EXERCISE DETAILS →
Whenever the string "agent" appears in a line below, please copy the line out.
★ ★ ★ ★ ★ ★ ★
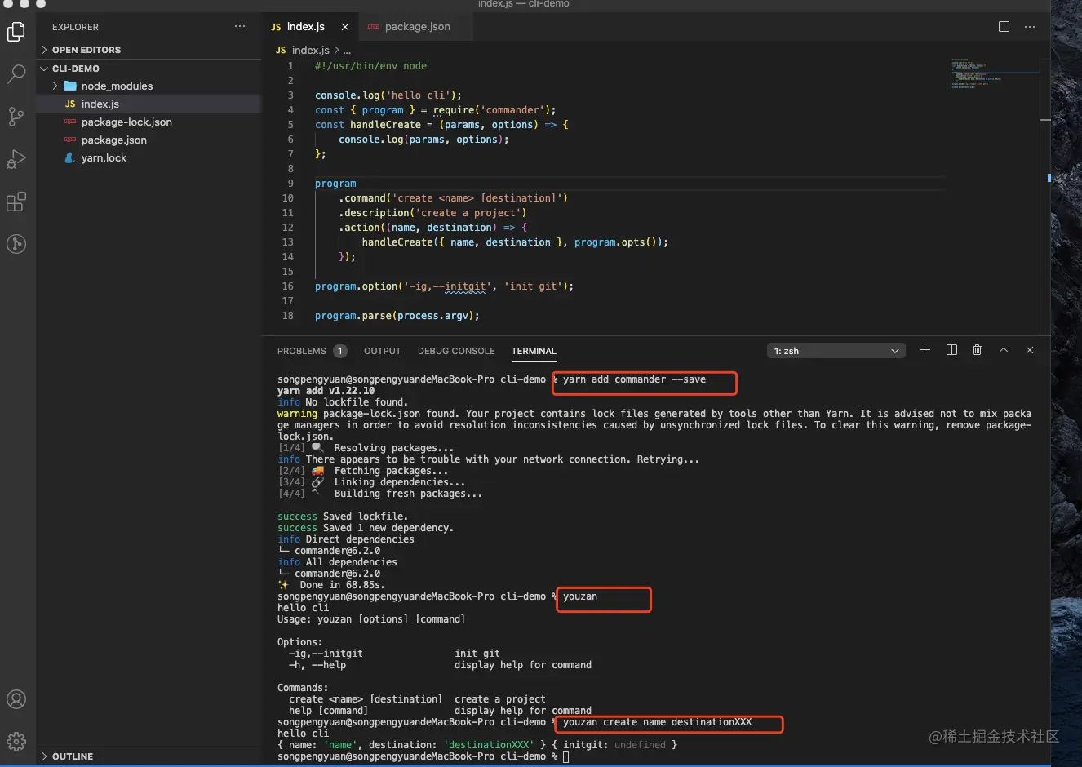Expand the node_modules folder
Image resolution: width=1082 pixels, height=767 pixels.
tap(117, 86)
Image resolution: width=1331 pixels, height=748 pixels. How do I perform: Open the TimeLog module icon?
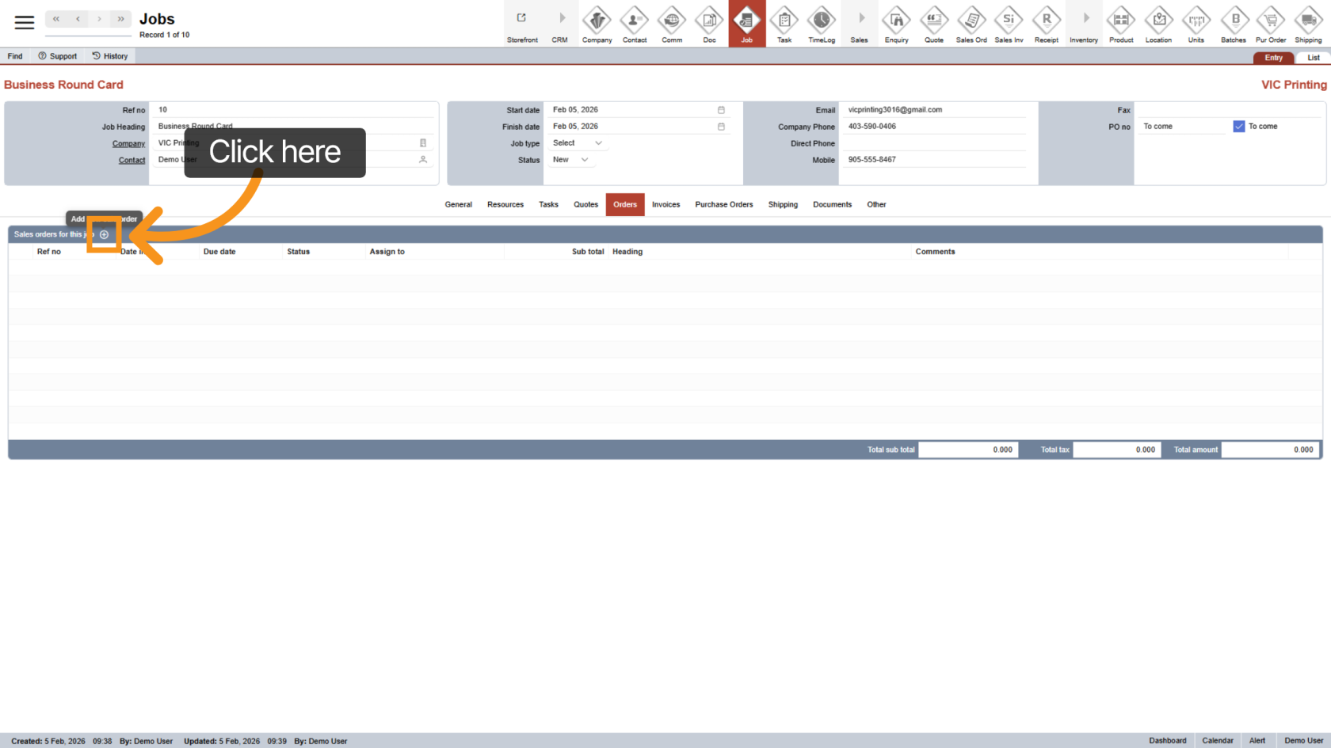821,24
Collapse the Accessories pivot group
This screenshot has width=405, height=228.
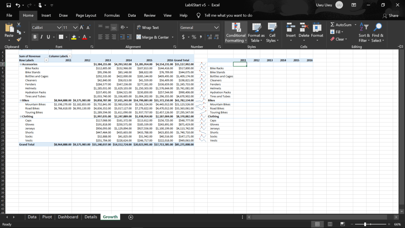(21, 64)
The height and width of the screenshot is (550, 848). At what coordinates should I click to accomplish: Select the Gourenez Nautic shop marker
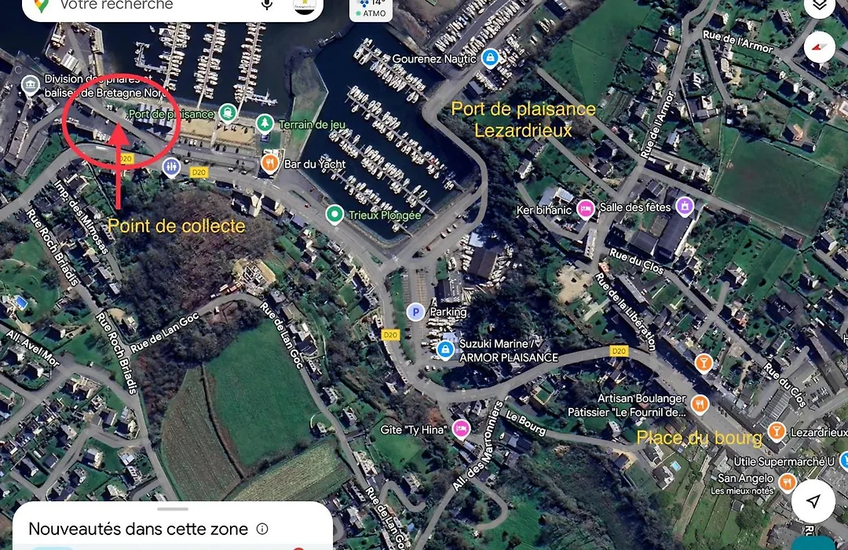pos(490,57)
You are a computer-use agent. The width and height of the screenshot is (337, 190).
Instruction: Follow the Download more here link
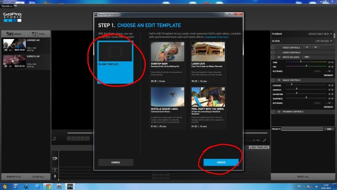(x=216, y=37)
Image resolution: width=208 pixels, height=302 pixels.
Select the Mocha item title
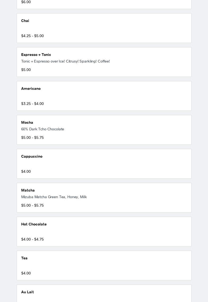[27, 122]
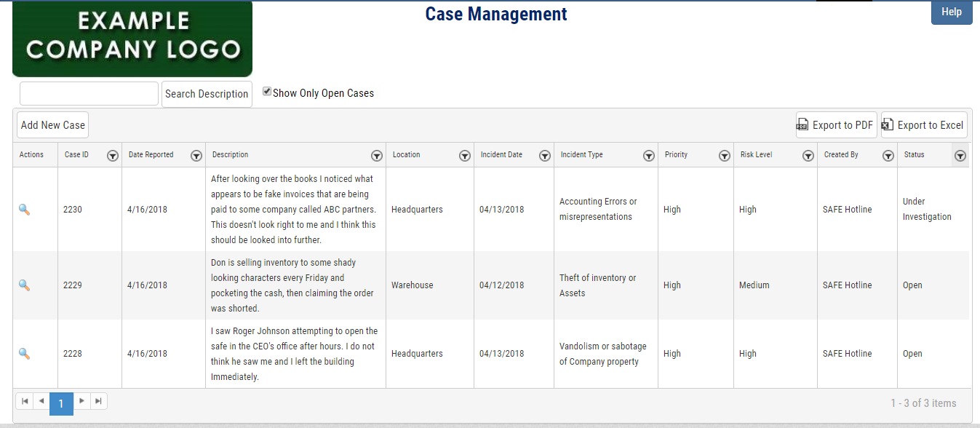Click the Case ID column filter icon
Viewport: 980px width, 428px height.
pos(113,156)
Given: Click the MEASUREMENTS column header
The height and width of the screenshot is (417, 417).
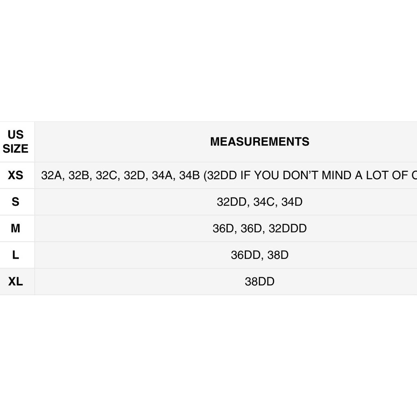Looking at the screenshot, I should (x=259, y=142).
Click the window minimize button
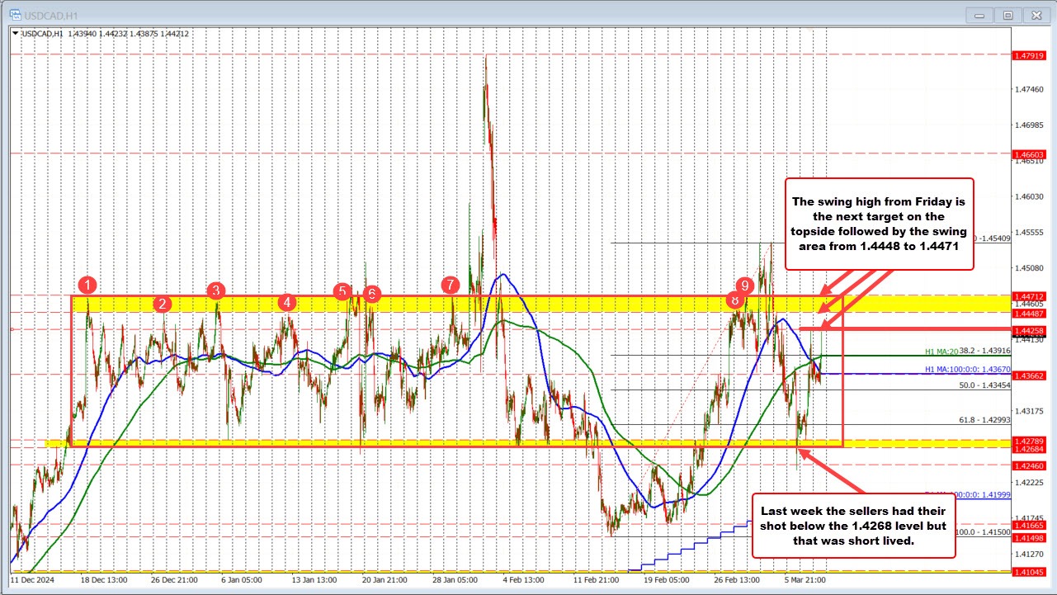This screenshot has width=1057, height=595. coord(979,14)
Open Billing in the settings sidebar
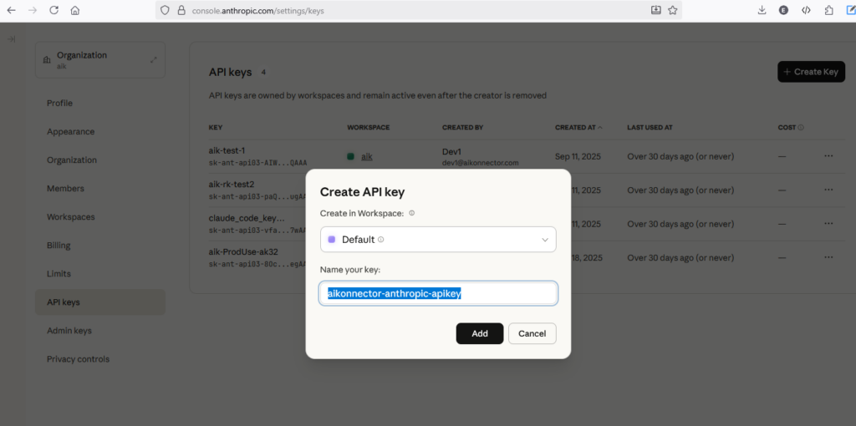856x426 pixels. tap(59, 246)
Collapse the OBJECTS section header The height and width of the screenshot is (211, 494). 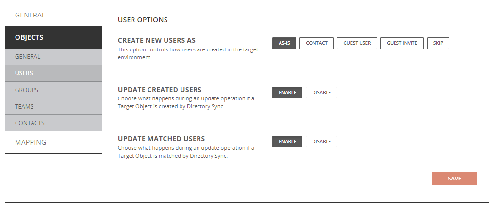tap(29, 37)
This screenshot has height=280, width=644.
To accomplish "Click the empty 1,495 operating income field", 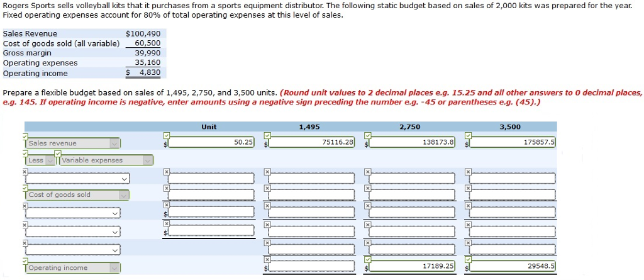I will 312,266.
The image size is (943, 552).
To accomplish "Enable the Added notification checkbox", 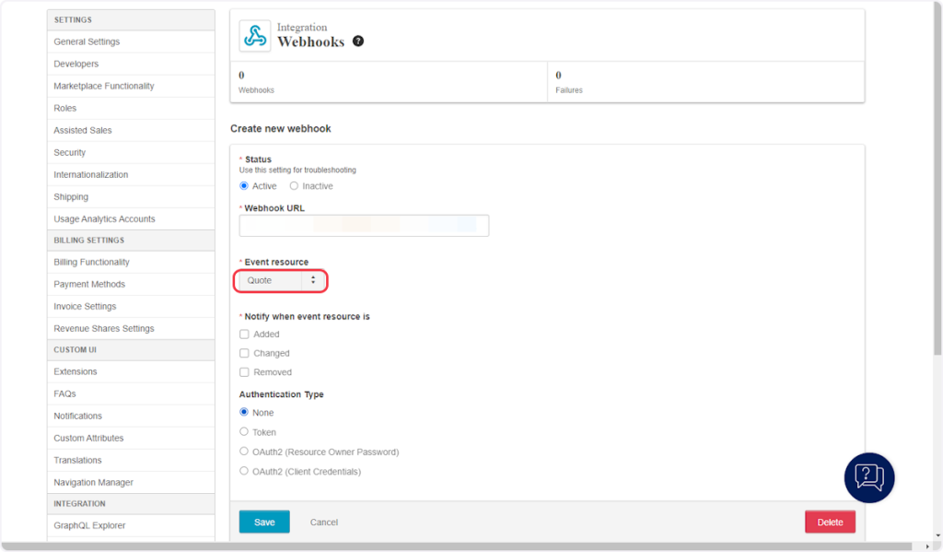I will pyautogui.click(x=244, y=335).
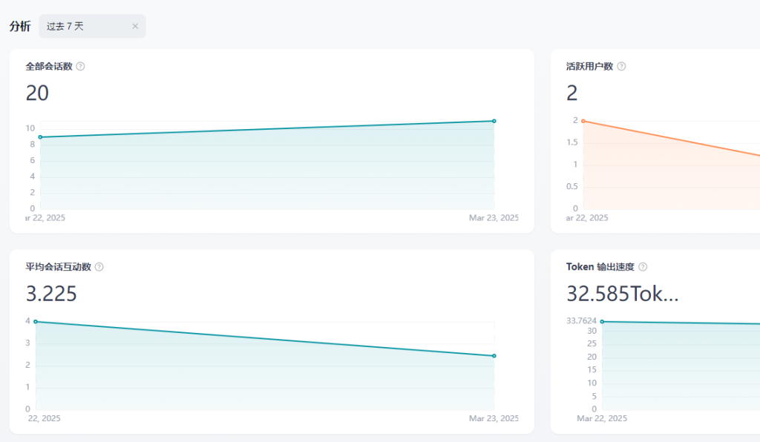Click the 全部会话数 card title

49,66
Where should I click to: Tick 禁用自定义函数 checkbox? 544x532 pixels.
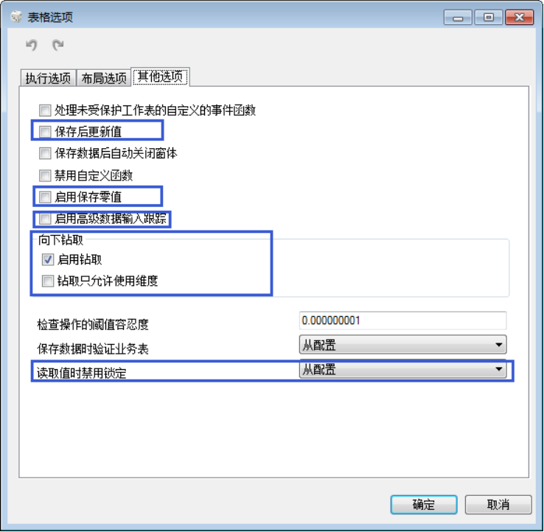pyautogui.click(x=45, y=175)
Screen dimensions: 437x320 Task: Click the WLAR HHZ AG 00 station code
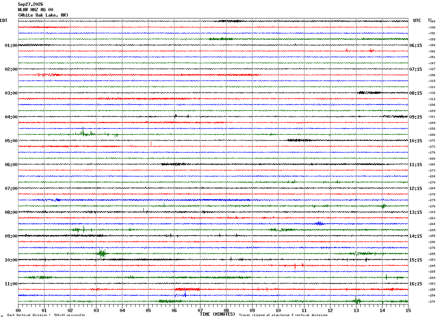35,10
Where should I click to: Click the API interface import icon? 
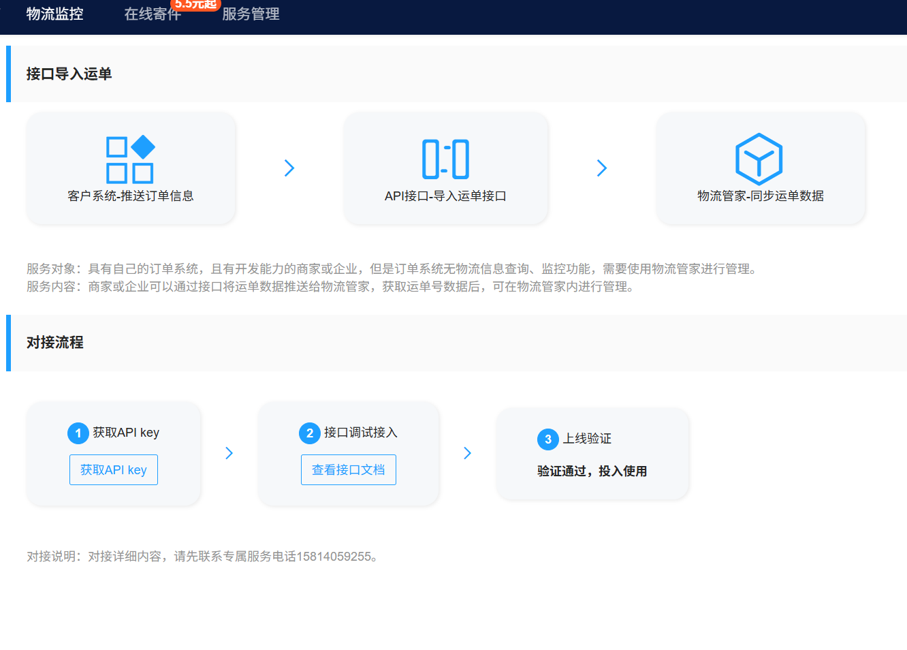pos(445,159)

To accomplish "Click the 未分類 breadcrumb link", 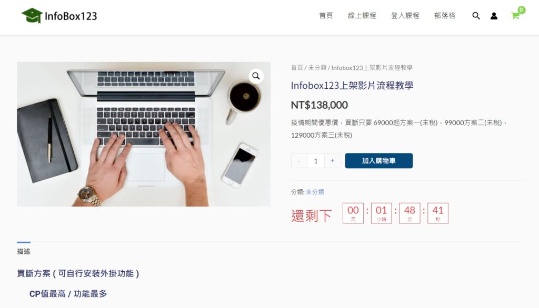I will (x=317, y=68).
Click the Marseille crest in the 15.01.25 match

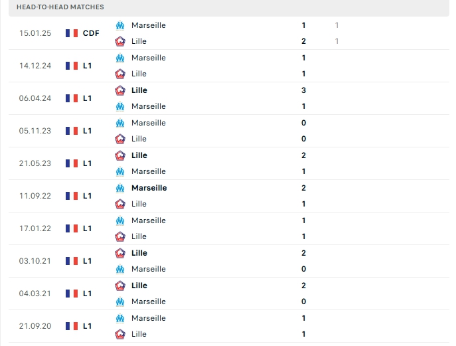pos(120,25)
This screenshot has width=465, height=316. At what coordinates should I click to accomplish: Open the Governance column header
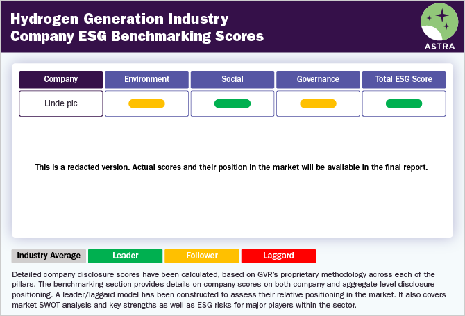(318, 79)
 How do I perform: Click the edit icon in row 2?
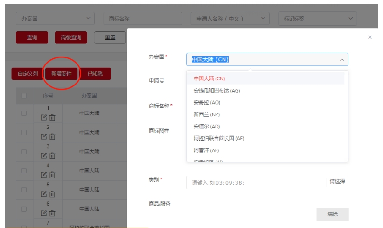[x=44, y=136]
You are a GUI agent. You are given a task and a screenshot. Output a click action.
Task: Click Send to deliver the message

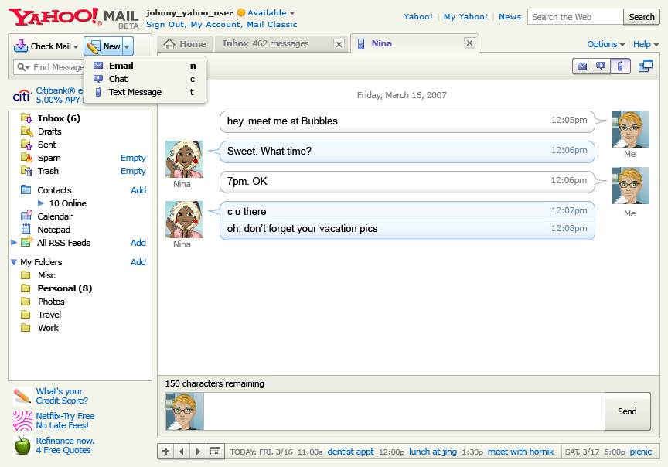pos(627,411)
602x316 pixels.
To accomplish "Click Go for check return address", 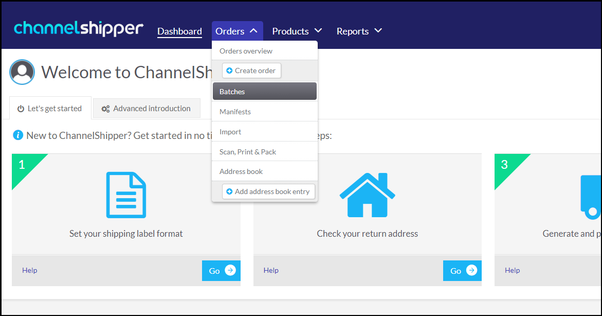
★ ★ ★ ★ ★ ★ ★
RESPONSE BELOW →
You are a computer-use agent. The width and height of the screenshot is (337, 190).
You are a GUI agent. You are given a task and a screenshot. Output a click action.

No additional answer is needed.